Start of Selected passage

Two-Stage Architecture. Two-stage architecture is the key to the success of our model. This strategy can be easily adapted by other models such as cycleGAN. Table 2 compares the performance of the original cycleGAN and its two-stage version (i.e., cycleGAN is used only for shape translation while the content enrichment network is the same as ours). The two-stage version outperforms the original cycleGAN by 27.55 (on ShoeV2) and 68.33 (on ChairV2), indicating the significant benefits brought by this architectural design.

Fig. 7.
figure 7

Left: Synthesized results when the edge map is used as the intermediate goal instead of the grayscale photo. (a) Input sketch; (b) Synthesized edge map, (c) Synthesized RGB photo using the edge map; (d) Synthesized RGB photo using grayscale (Ours). Right: Our model can successfully deal with noise sketches, which are not well handled by another attention-based model, UGATIT. For an input sketch (a), our model produce an attention mask (b); (c) and (d) are grayscale images produced by vanilla and our model. (e) and (f) compare ours with the result of UGATIT. (Color figure online)

Fig. 8.
figure 8

Comparisons of paired and unpaired training for shape translation. There are four examples. For each example, the 1st one is the input sketch, the 2nd and the 3rd are grayscale images synthesized by Pix2Pix and our model respectively. Note that for each example, although the input sketches are different visually, Pix2Pix produces a similar-looking grayscale image. Our results are more faithful to the sketch.

Edge Map vs. Grayscale as the Intermediate Goal. We choose grayscale as our intermediate goal of translation. As shown in Fig. 1, edge maps could be an alternative since it does not have shape deformation either. We can first translate sketch to an edge map, and then fill the edge map with colorful details.

Table 2 and Fig. 7 show that using the edge map is worse than using the grayscale. Our explanations are: 1) Grayscale images contain more visual details thus can provide more learning signals for training shape translation network; 2) Content enrichment is easier for grayscale as they are closer to color photos than edge maps. The grayscale is also easier to obtain in practice.

Deal with Abstraction and Style Variations. We have discussed the problem encountered during shape translation in Sect. 3.1, and further introduced 1) a self-supervised objective along with noise sketch composition strategies and 2) an attention module to handle the problem. Table 3 compares FID achieved at the first stage by different variants. Our full model can tackle the problem better than the vanilla model, and each component contributes to the improved performance. Figure 7 shows two examples and compares the results of UGATIT.

End of Selected passage
Start of Dataset

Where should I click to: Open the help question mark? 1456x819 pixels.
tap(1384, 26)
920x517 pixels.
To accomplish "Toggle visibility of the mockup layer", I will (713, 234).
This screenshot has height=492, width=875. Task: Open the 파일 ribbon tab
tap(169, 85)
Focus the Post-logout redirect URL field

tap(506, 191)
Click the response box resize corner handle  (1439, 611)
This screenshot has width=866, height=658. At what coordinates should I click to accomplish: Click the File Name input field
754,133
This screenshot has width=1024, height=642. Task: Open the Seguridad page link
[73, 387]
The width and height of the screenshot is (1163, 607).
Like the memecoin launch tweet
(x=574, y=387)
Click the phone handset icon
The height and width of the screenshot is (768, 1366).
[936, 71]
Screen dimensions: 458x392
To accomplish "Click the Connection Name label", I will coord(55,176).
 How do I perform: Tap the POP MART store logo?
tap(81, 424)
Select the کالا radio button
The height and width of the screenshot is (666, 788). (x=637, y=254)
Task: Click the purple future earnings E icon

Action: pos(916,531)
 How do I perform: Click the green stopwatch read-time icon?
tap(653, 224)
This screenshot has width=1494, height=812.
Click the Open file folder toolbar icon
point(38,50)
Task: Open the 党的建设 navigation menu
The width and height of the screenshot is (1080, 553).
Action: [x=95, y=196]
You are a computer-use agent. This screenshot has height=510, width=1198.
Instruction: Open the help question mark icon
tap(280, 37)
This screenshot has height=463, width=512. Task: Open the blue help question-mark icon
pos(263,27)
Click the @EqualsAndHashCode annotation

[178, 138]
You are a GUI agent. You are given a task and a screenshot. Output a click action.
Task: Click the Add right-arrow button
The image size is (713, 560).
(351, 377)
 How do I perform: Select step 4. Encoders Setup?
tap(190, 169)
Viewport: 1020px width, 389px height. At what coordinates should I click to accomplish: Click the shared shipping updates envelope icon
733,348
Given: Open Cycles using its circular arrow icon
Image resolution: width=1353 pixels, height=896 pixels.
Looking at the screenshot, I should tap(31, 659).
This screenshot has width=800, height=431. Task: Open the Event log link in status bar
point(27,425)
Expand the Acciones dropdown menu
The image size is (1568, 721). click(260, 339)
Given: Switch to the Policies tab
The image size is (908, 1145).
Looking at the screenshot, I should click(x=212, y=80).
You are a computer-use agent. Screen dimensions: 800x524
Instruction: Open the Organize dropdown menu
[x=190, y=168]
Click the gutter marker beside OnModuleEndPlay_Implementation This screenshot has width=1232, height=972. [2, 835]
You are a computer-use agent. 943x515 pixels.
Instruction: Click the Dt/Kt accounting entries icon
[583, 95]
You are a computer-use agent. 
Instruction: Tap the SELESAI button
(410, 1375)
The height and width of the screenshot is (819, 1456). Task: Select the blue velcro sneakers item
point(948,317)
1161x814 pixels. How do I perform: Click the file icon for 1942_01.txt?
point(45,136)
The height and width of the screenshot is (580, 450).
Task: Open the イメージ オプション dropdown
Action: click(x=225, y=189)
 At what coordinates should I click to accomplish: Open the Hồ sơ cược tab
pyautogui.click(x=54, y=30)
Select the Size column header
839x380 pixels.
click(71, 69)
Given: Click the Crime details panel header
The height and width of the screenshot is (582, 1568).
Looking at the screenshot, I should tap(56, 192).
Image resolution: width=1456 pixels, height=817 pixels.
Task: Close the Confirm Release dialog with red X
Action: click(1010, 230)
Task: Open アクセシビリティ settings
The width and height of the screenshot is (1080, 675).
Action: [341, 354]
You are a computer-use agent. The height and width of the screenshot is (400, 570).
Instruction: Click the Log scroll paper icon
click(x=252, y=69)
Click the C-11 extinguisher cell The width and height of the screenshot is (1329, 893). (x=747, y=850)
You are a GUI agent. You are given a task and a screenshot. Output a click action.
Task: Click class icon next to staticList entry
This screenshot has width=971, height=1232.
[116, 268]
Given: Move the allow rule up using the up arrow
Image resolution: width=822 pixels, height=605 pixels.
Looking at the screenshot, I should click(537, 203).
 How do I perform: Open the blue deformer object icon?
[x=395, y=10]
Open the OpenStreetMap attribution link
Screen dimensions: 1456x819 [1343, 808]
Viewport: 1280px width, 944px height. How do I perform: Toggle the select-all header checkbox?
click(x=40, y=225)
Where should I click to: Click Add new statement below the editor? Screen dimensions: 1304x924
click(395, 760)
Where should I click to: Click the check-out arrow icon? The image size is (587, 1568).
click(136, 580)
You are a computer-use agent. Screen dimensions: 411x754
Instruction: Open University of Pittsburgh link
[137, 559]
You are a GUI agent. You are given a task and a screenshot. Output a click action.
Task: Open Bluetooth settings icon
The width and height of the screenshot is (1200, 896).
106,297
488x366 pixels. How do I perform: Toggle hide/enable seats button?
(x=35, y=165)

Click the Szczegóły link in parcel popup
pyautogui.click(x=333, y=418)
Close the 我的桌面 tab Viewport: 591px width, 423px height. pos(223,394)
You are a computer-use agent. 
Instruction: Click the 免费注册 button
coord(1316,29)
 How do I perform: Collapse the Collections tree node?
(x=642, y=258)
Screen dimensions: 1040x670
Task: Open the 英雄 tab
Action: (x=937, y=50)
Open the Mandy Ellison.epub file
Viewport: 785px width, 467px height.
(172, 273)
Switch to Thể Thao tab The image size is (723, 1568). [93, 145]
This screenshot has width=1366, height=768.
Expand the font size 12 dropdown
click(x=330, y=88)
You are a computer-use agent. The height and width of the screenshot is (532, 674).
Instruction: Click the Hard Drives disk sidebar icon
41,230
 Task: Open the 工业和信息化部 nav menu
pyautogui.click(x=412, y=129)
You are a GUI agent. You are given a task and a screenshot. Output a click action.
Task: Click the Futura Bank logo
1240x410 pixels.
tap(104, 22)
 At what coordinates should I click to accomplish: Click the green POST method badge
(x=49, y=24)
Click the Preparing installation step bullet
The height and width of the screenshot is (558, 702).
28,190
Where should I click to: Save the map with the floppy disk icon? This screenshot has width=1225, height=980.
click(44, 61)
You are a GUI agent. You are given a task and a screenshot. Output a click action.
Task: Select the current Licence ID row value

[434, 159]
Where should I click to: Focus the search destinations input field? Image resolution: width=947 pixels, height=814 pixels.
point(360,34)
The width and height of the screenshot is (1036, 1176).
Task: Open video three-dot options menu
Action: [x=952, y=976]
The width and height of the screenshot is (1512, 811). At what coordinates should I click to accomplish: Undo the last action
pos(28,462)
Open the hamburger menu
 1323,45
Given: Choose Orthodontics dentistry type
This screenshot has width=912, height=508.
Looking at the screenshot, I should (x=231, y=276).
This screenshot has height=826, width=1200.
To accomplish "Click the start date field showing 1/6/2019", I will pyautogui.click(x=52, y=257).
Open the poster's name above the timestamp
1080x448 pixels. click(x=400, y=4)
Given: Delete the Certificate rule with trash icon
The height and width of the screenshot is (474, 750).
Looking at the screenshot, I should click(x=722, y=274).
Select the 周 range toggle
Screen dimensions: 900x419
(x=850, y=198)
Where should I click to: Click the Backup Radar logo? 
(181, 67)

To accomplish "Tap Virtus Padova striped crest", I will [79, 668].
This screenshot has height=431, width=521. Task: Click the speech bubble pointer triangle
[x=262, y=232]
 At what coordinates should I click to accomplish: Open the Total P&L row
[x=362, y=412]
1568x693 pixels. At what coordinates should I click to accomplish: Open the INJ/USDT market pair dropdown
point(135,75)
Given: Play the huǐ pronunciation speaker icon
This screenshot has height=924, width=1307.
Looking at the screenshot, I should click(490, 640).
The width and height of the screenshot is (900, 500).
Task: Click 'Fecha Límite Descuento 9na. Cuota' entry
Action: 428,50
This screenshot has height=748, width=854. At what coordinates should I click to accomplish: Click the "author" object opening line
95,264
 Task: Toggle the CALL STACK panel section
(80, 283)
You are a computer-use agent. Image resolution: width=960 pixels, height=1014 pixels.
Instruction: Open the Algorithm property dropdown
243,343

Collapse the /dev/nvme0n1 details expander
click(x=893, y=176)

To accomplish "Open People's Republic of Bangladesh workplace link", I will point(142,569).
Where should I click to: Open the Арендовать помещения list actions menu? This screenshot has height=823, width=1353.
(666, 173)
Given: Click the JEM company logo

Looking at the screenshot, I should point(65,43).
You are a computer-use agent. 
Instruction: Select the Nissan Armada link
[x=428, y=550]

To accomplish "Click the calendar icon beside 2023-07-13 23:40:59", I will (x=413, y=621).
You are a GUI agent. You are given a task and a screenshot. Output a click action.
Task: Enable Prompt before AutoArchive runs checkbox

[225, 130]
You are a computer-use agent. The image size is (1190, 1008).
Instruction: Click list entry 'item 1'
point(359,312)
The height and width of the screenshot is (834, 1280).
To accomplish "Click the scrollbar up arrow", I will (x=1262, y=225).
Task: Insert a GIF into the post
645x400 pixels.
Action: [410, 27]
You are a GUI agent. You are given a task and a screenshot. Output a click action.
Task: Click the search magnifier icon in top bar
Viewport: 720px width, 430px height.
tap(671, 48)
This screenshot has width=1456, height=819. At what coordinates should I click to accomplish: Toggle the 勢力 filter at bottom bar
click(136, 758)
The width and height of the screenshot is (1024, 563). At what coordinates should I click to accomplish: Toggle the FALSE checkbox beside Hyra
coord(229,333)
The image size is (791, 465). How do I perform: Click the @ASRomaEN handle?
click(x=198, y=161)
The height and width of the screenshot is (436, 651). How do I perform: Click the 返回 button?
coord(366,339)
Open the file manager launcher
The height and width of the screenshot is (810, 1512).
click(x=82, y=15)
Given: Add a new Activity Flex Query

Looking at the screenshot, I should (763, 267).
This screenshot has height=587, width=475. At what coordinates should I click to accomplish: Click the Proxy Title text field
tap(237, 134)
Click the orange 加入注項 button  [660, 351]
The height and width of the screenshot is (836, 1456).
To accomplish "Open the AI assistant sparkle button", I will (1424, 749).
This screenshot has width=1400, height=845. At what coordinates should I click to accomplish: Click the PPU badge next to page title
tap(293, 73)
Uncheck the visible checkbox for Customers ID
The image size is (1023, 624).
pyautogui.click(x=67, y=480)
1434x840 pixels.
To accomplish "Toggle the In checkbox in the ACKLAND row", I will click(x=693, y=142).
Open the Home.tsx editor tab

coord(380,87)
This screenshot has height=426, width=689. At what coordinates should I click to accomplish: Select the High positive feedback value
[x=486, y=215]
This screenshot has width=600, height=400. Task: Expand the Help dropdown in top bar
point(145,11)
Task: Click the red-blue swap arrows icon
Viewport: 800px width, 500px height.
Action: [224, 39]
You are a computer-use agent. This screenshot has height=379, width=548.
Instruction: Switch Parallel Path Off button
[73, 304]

End of Dataset

• [Task objective]
Write the next part of the passage on two-stage sketch-to-photo synthesis, picking up from its final sentence. These rows were drawn from a separate source.

• [Written response]
Paired vs. Unpaired Training. We train a Pix2Pix model for shape translation to see if paired information helps. As shown in Table 3 (Pix2Pix) and Fig. 8, It turns out the performance of Pix2Pix is much worse than ours (FID: 75.84 vs. 46.46 on ShoeV2 and 164.01 vs. 90.87 on ChairV2). It is most likely caused by the shape misalignment between sketches and grayscale images.

Table 3. Contribution of each proposed component. The FID scores are obtained based on the results of shape translation stage.
Table 4. Exclude the effect of paired data. Although the paired information is not used during training, they indeed exist in ShoeV2. We compose a new dataset where pairing does not exist to train the model again. Results obtained on the same test set.

Exclude the Effect of Paired Information. Although pairing information is not used during training, they do exist in ShoeV2. To eliminate any potential pairing facilitation, we train another model on a composed dataset, created by merging all the sketches of ShoeV2 and 9,995 photos of UT Zappos50K [33]. These photos are collected from a different source than ShoeV2. We train this model in the same setting. In Table 4, we can see this model achieves similar performance with the one trained on ShoeV2, indicating the effectiveness of our approach for learning the task from entirely unpaired data.

Fig. 9.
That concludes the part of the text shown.